Although manufacturing has been decemated we still have a decent manufacturing industry just a lot smaller. We are world leaders in many areas and when such closures happen as a raging socialist i would of course say take them into state hands. (and tax the rich to pay for it!)
These slime balls are profiting from the likes of me and you Loosehead (if you have a mobile phone or buy your clothes in Dorothy Perkins that is!) yet it is us working people who pay our taxes dilligently whilst these lot get away with it.
I take your point but even if you tax them 100% it won't pay for NHS for one week. It's drop in the ocean, taxing the rich just becomes an act of spite, it has no economic logic. In the end you have to hammer the middle earners if you want to tax the "rich". The point is whatever you think of the people you mention, they had the talent and vision to do it, they give thousands a living. Doesn't matter what system you use there will always be rich and poor, no amount of state tinkering will help that.
Taxing the rich, ah yes I remember Labours last attempt at that, we lost most people and at teh same time managed to create a brain drain to other countries.
There are not many really rich people whats the point of scaring them off, they'll just take their wealth and companies elsewhere then we have no tax from them and no jobs for us workers. Dont forget that 90% * 0 = 0 !!!.

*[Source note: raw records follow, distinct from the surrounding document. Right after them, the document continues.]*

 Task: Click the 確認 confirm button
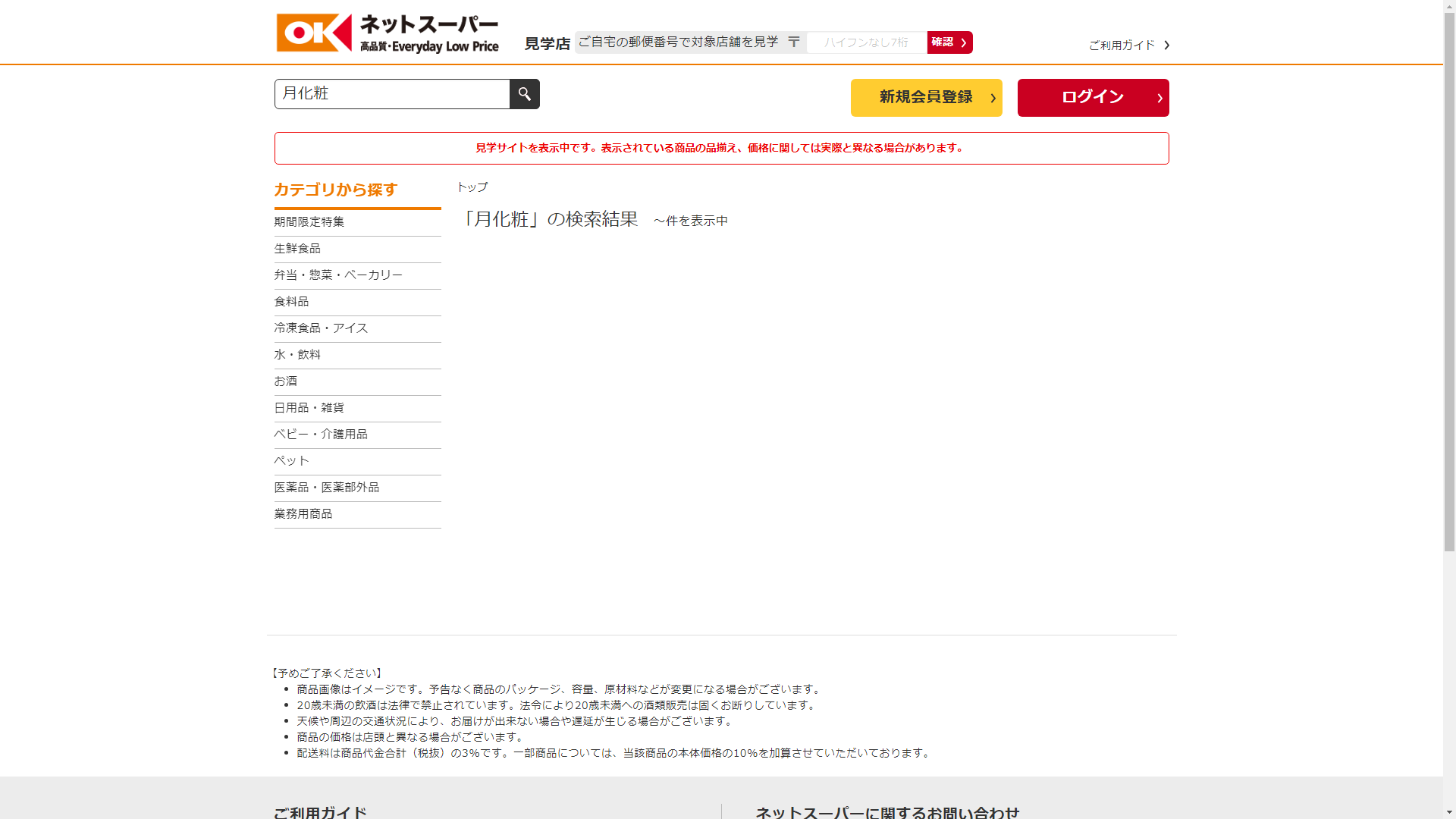click(949, 42)
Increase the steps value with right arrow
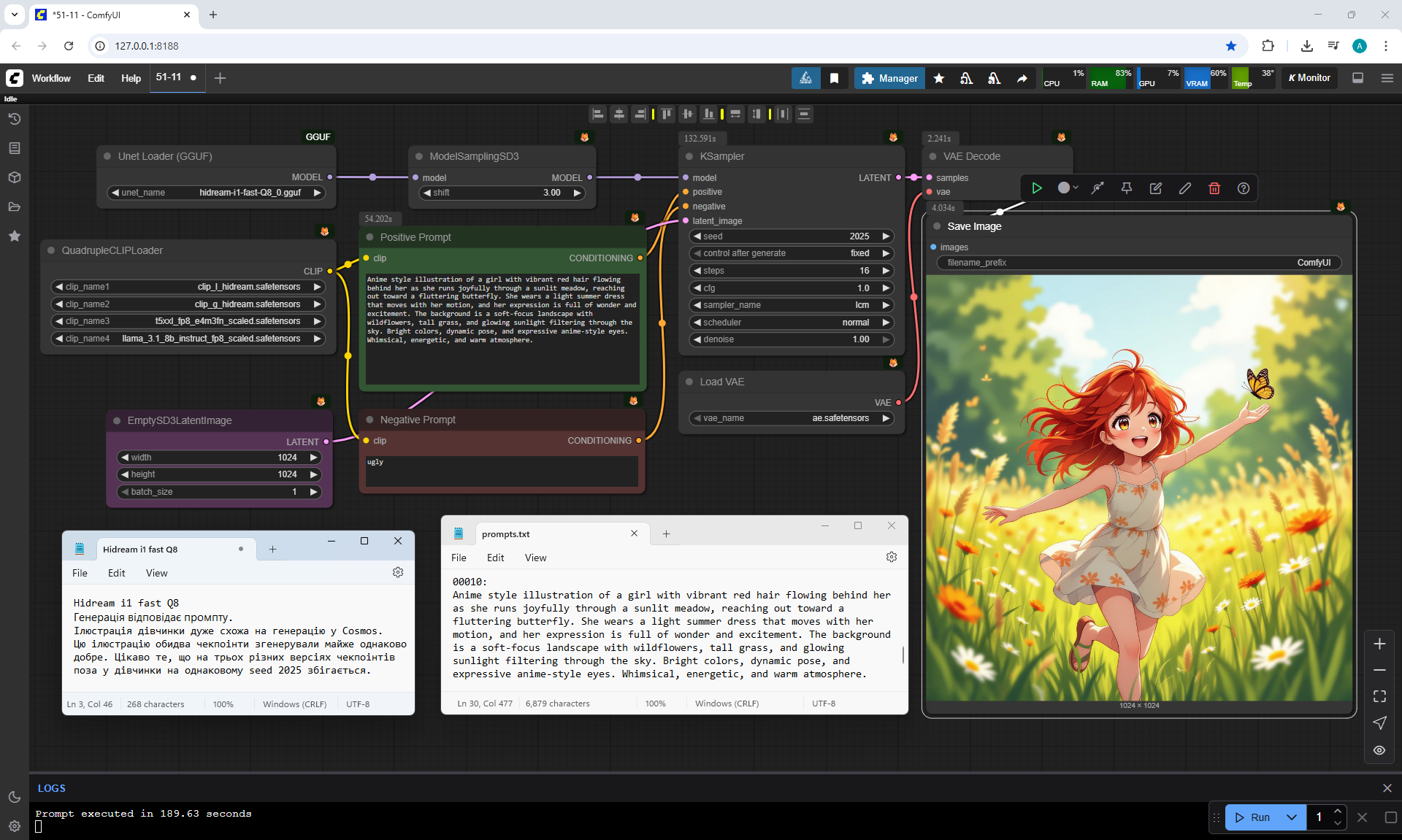The height and width of the screenshot is (840, 1402). [x=886, y=271]
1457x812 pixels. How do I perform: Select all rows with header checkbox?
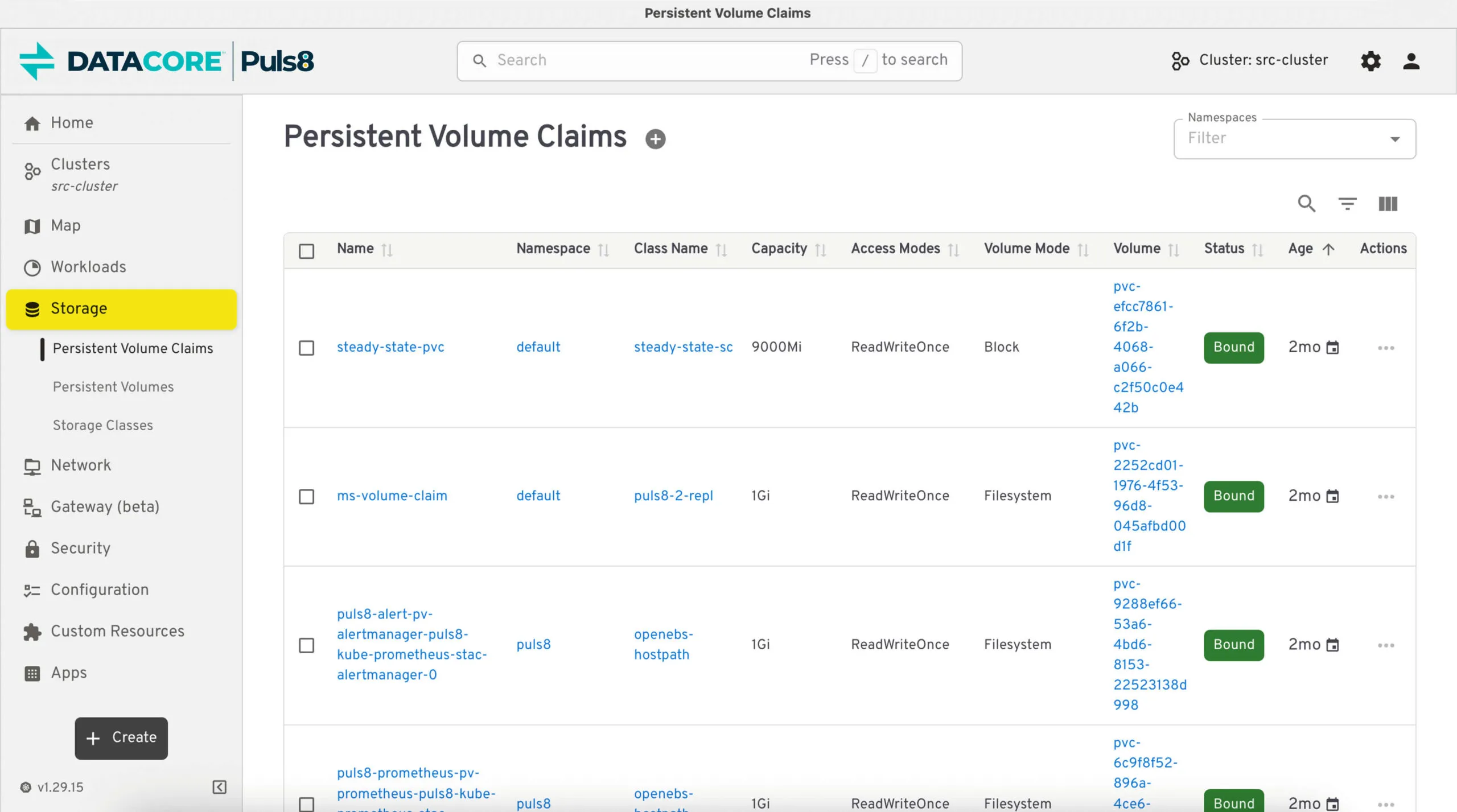click(306, 250)
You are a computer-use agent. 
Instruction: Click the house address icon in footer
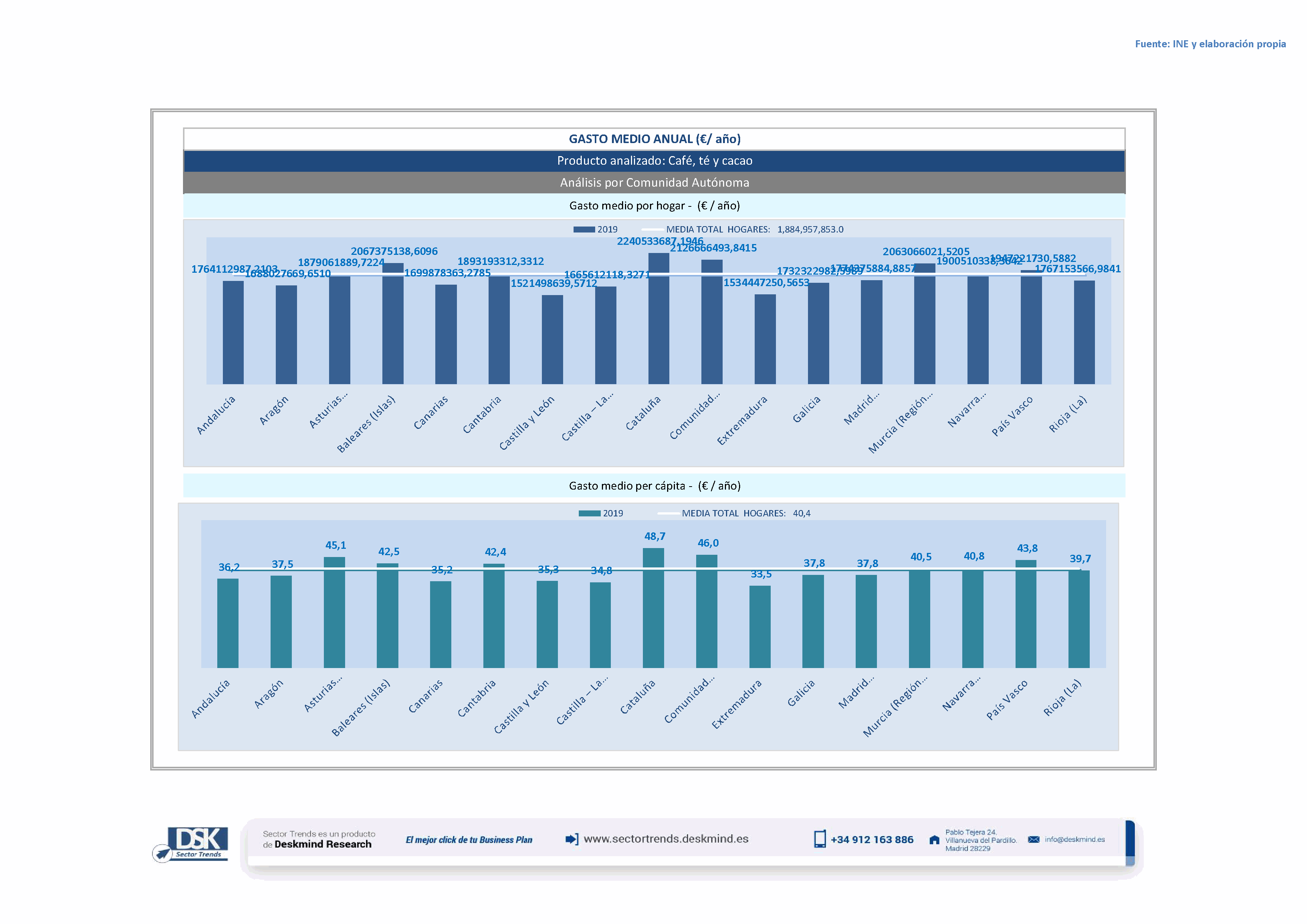[934, 840]
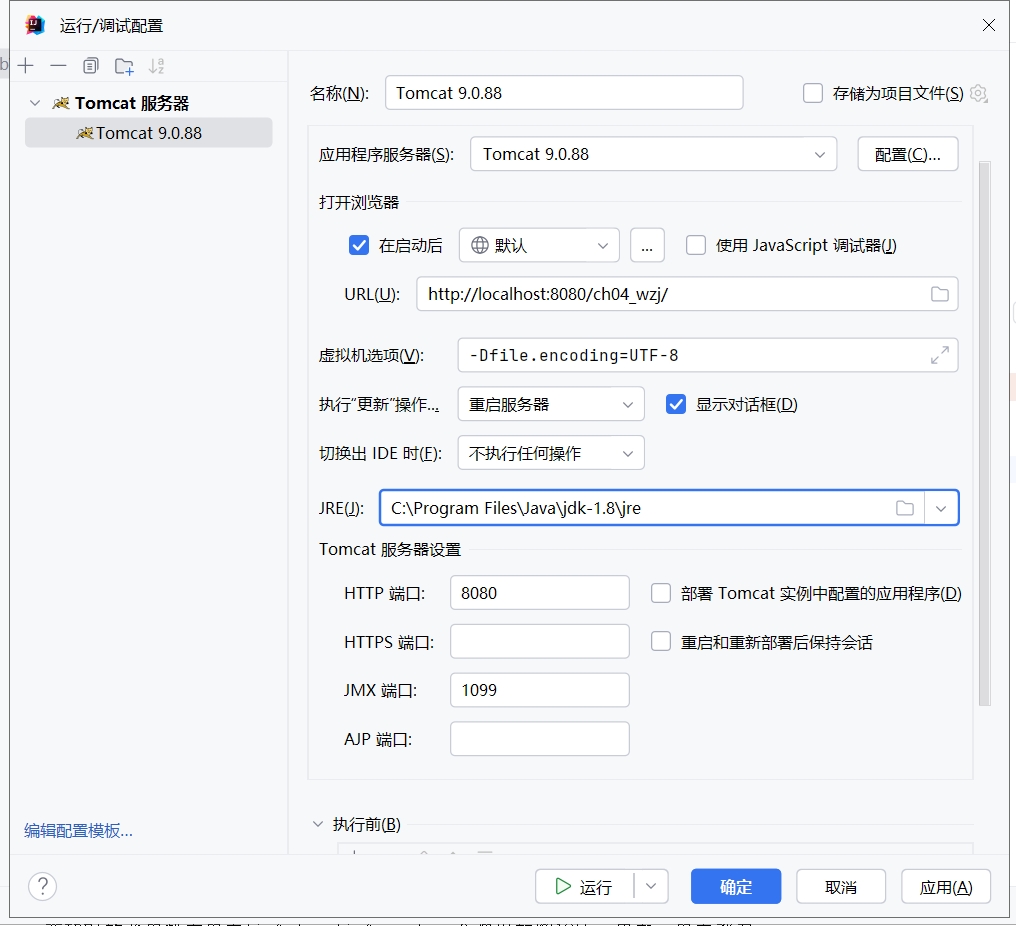Viewport: 1016px width, 926px height.
Task: Collapse the Tomcat 服务器 tree node
Action: point(36,103)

People have to learn that you have to get on your bike as Norman Tebbit once said. I have had to - and now have an uncomfortable journey coutesy of an antiquated and unreliable rail system. I dont enjoy it but I get on with it instead of whinging all the time. I could on the other hand have sat on mya*se and expected the state to support me but being a capitlist I wont do that. So now that I have bothered to do that why should I be penalised by high taxes to support those that can't be bothered, and I'm not rich by any means but the tax bands are kicking in lower and lower these days just to support these ideologies I'm seeing here.
Well people, get ready for a change in the way things are done now, if the predictions for ''peak oil'' within this decade is correct (and it looks more likely each year)then a few years after that point international trade is going to start dying off anyway as the scarcity of oil will drive the prices up to the level where globalisation will be a word from the past.
The problem is that by then, the UK generally may have already exported all of the knowledge and manufacturing capablilities to other countries.